_Supplied material_:
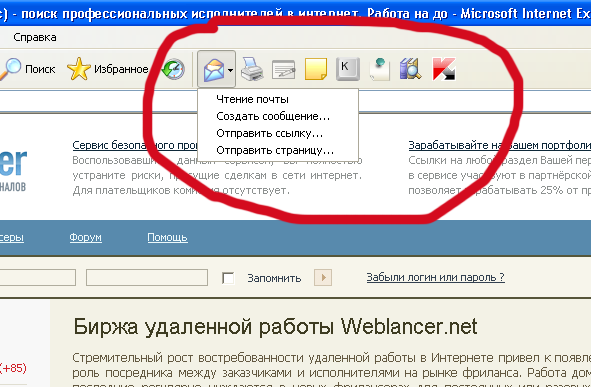The height and width of the screenshot is (387, 591).
Task: Click the Edit page pencil icon
Action: click(283, 69)
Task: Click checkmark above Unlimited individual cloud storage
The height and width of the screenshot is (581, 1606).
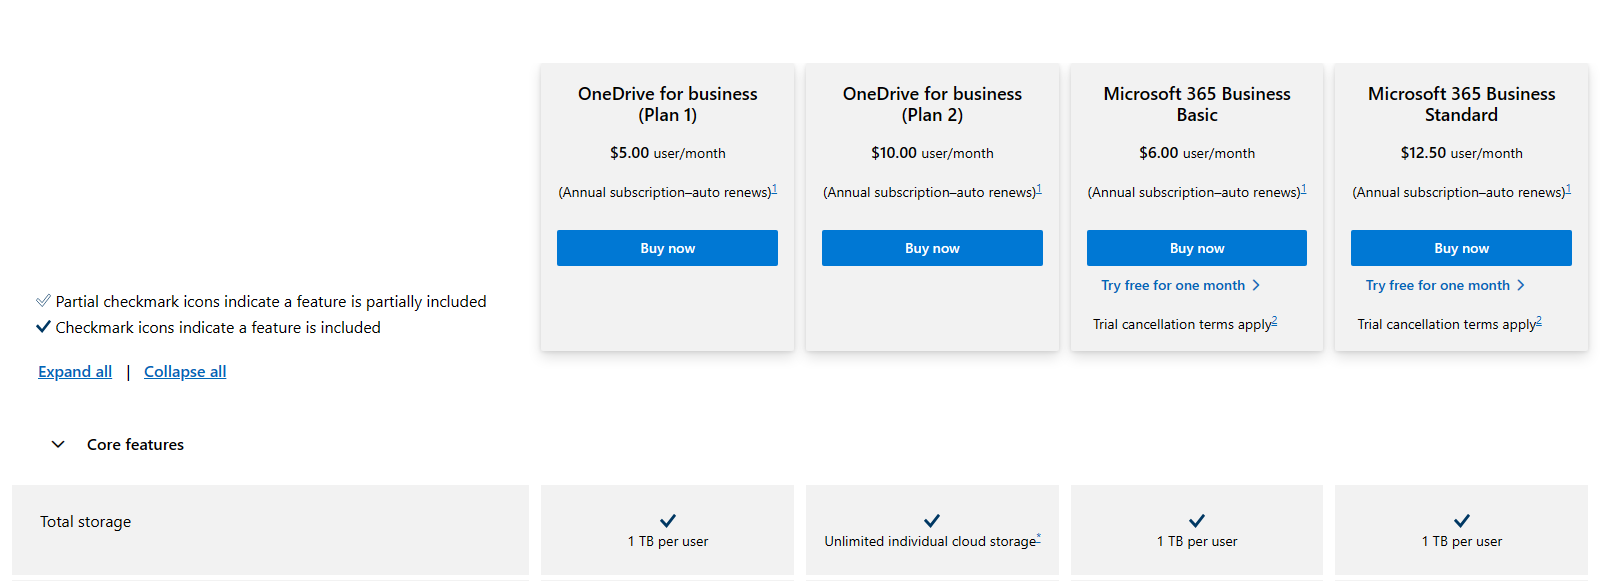Action: tap(932, 521)
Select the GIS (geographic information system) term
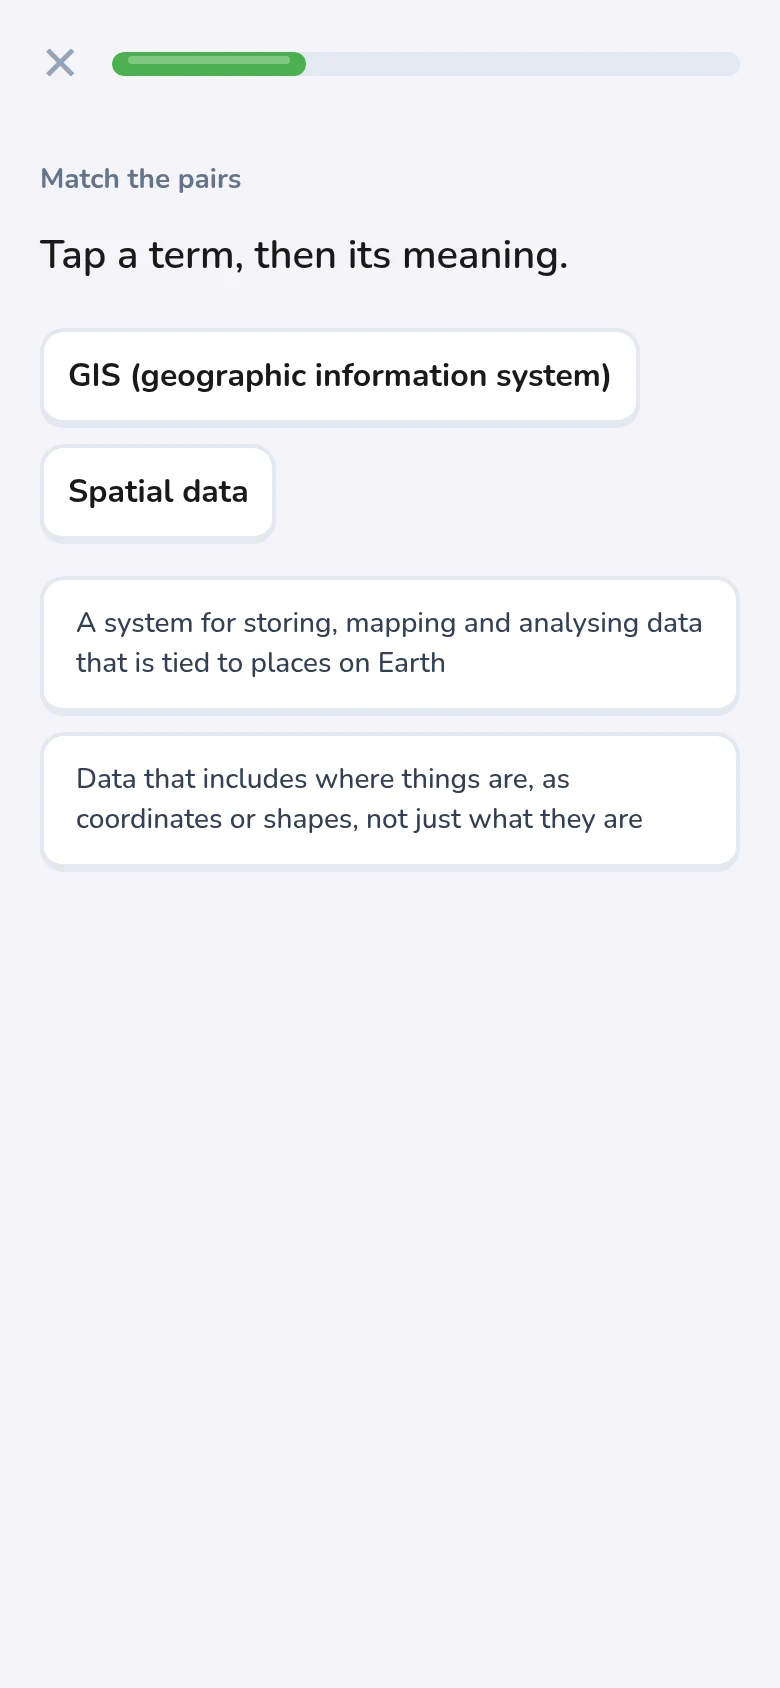780x1688 pixels. [340, 377]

_Directions_:
Present the listing above as a Markdown table with the columns Row and Line. Skip any blank lines and omit the pictures.

_Task result_:
| Row | Line |
|---|---|
| 1 | The height and width of the screenshot is (387, 591). |
| 2 | Task: Click the Edit page pencil icon |
| 3 | Action: click(283, 69) |
| 4 | Task: Click checkmark above Unlimited individual cloud storage |
| 5 | The height and width of the screenshot is (581, 1606). |
| 6 | Action: tap(932, 521) |
| 7 | Select the GIS (geographic information system) term |
| 8 | 780x1688 pixels. [340, 377] |